* Request
Could you rewrite the records from the start through the line that contains "at that location.", changing "Describe" to "Identify" and leaving everything else unchanged? Omit the pictures from your answer.

* Data excerpts
BEGIN
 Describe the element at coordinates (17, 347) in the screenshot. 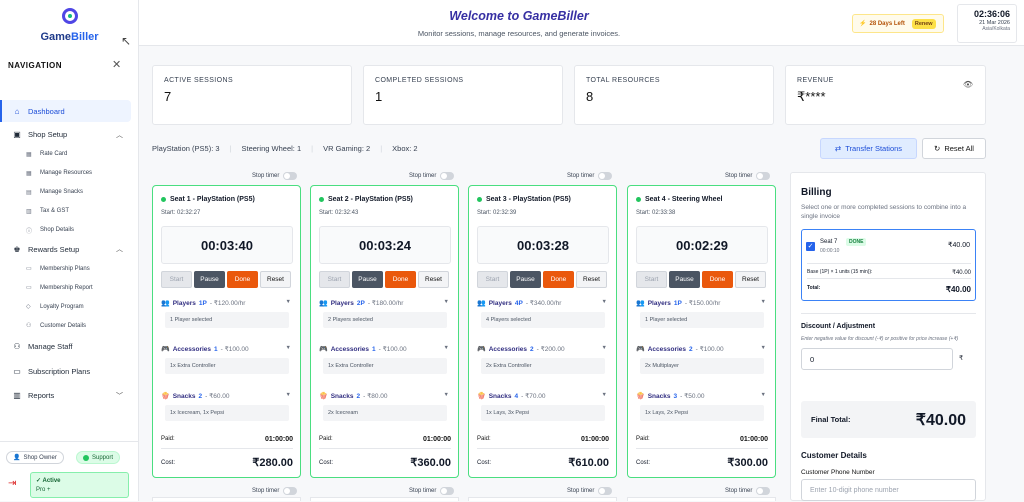

I see `staff-icon: ⚇` at that location.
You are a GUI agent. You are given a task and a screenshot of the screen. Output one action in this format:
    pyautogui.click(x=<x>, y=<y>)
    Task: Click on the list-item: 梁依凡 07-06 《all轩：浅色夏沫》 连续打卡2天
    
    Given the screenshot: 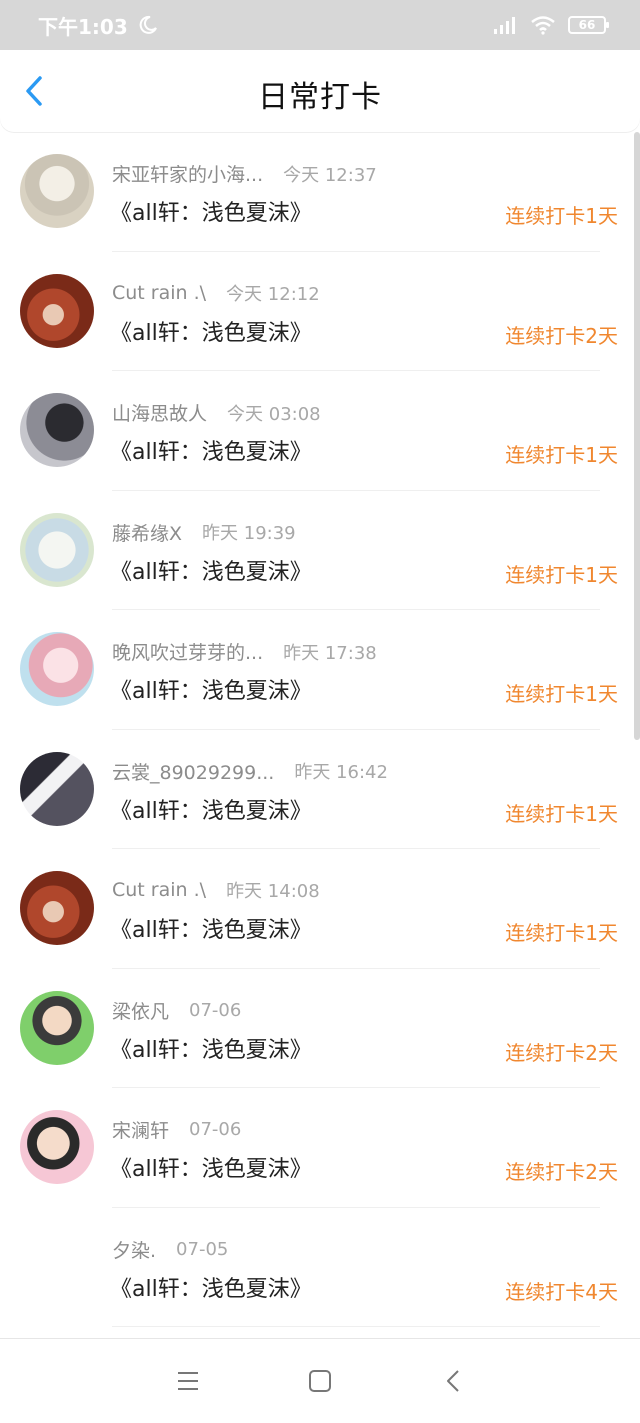 What is the action you would take?
    pyautogui.click(x=320, y=1028)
END
* Solution to this exercise
 Identify the element at coordinates (17, 347) in the screenshot. 

I see `staff-icon: ⚇` at that location.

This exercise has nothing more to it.